Lausanne, 12.12.2006 - Ce mardi 12 décembre, la Déclaration de Berne, Alliance Sud, la Société pour les peuples menacés et l'Association suisse pour la protection des oiseaux ont remis 37000 signatures à la Conseillère fédérale Doris Leuthard. Ces ONG demandent au Conseil fédéral de refuser la garantie contre les risques à l'exportation au projet de barrage sur le Tigre dans le Sud-Est de la Turquie.

Tous ceux qui ont approché le dossier le savent, ce projet de centrale électrique et de barrage ne remplit toujours pas les conditions internationales requises pour recevoir une garantie contre les risques à l'exportation. Les compensations prévues pour les 55000 personnes déplacées présentent de profondes lacunes, les perturbations à l'écosystème du fleuve ne sont pas compensées et la destruction d'un patrimoine remontant à l'antique Mésopotamie serait irréversible. C'est pourquoi plus de cent conditions visant à améliorer le projet semblent avoir été posées, comme l'a laissé entendre le gouvernement allemand la semaine passée en prenant une décision de principe positive en faveur d'une garantie à l'exportation. Mais ces conditions ne sont pas connues. «C'est un scandale que les 55000 personnes concernées ne puissent pas connaître les améliorations demandées et prendre position à leur propos» s'insurge Christine Eberlein de la Déclaration de Berne. Pourtant la participation de la population locale à la planification et à l'utilisation de centrales électriques est demandée sur le plan international.

Michèle Laubscher d'Alliance Sud se fait sévère: «Un oui suisse avant que la Turquie ait montré sa réelle volonté d'apporter les améliorations demandées attesterait que les conditions mises au projet sont de la poudre aux yeux et que la volonté des promoteurs de passer outre est légitime.» Kaspar Haller de la Société pour les peuples menacés rappelle que la répression a augmenté ces derniers mois dans la région d'Ilisu et que la Turquie n'a toujours pas passé d'accord avec les autres pays riverains du Tigre, La Syrie et l'Irak, pour garantir un débit minimal du fleuve.

Même les promesses turques concernant le sauvetage des sites archéologiques pour 2006 n'ont pas été remplies. D'après une archéologue suisse travaillant à Hasankeyf, toutes les fouilles ont été interrompues en août 2006, alors qu'aucun retard n'est possible si l'on veut sauver quelque chose avant l'inondation.

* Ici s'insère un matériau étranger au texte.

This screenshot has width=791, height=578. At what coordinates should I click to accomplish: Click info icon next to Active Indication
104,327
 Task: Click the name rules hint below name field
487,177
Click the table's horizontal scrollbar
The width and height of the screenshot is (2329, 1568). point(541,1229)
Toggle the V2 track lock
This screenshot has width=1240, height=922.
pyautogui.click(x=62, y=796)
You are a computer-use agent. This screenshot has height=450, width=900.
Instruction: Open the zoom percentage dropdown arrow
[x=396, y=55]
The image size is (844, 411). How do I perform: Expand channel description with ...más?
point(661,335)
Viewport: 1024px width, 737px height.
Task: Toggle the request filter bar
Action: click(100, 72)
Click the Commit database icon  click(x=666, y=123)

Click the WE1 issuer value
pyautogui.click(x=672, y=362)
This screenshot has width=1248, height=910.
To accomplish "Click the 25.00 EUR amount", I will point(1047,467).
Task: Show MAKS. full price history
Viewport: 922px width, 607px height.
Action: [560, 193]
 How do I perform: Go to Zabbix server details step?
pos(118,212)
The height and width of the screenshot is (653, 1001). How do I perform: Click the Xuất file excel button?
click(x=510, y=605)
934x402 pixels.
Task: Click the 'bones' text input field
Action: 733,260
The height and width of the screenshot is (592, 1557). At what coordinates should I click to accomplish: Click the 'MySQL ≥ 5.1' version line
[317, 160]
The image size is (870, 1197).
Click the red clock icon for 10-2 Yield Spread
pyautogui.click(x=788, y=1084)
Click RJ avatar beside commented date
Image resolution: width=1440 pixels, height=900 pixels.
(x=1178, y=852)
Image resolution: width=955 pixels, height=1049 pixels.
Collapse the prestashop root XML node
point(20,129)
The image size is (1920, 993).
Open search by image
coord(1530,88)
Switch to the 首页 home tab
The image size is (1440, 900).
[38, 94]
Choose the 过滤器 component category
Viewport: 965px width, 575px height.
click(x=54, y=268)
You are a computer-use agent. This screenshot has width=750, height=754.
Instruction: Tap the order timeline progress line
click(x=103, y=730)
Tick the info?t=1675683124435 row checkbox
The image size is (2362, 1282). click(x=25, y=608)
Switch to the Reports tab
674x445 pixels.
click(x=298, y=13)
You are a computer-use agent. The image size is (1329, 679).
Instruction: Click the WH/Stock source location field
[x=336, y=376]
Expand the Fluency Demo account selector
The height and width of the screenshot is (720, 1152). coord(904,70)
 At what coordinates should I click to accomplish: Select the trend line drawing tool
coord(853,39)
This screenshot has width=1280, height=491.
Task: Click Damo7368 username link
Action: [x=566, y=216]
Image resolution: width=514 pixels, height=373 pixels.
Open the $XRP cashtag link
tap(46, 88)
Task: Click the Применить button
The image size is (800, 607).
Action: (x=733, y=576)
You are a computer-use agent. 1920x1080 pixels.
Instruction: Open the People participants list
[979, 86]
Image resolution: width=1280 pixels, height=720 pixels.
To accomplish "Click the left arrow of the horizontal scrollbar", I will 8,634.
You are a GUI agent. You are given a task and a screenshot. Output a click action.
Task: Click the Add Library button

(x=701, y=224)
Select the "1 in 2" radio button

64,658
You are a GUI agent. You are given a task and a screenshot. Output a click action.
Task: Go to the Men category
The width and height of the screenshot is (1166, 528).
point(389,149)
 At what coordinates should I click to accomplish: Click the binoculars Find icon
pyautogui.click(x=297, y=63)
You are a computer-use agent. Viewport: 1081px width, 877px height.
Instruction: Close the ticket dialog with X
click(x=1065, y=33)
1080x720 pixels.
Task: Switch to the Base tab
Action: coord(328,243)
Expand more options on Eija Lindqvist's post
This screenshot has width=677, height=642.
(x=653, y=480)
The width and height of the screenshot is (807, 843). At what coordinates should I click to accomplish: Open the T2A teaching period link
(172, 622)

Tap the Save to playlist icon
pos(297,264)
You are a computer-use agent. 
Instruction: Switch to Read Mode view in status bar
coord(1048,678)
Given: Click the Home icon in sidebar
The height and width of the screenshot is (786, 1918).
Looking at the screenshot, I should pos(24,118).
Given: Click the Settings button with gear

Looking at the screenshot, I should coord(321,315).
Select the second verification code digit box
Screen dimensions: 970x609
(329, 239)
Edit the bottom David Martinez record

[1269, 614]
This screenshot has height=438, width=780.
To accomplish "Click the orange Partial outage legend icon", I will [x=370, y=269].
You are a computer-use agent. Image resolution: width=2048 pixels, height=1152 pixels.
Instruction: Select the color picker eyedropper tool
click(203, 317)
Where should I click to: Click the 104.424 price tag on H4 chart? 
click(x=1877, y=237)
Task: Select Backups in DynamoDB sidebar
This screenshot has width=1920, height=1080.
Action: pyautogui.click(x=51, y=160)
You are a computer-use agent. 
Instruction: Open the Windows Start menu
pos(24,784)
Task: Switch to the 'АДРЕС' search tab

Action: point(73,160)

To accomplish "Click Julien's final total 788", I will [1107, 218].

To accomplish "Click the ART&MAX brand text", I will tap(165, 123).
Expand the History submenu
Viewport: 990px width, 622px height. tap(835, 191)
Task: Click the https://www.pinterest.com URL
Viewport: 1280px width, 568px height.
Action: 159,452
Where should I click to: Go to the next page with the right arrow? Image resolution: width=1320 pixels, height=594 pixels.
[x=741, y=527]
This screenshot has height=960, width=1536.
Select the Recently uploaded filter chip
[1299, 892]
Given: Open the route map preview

Osman Baydemir, syndic de la ville de Diyarbakir, l'a souligné lors d'une rencontre avec la Déclaration de Berne le 9 décembre dernier. Jusqu'à présent, il n'y a eu ni plan de développement régional, ni réel plan d'établissement pour les 10000 personnes qui risquent de venir à Diyarbakir suite à la mise en eaux du barrage. C'est pourquoi il ne porte aucun crédit aux belles paroles du consortium chargé de la réalisation du projet.

Pour l'Association suisse de protection des oiseaux et les organisations internationales de défense de l'environnement, les conditions actuelles ne permettent pas de remédier aux graves conséquences du projet. Le réservoir détruira une flore et une faune unique. Le lac de 130 km qui sera créé par le barrage fera disparaître certaines espèces d'oiseaux; la production d'électricité de pointe provoquera une vague d'une telle hauteur (8 m) qu'elle balayera tout sur son passage. En Europe, la vague autorisée ne doit pas dépasser 1,5 mètres. Des mesures d'amortissement permettant de protéger la biodiversité manquent encore complètement.

Les organisations non gouvernementales demandent à la Conseillère fédérale Doris Leuthard de refuser la garantie à l'exportation tant que le projet de barrage d'Ilisu n'est pas revu en profondeur et ne respecte pas toutes les exigences internationales formulées pour ce type de projet.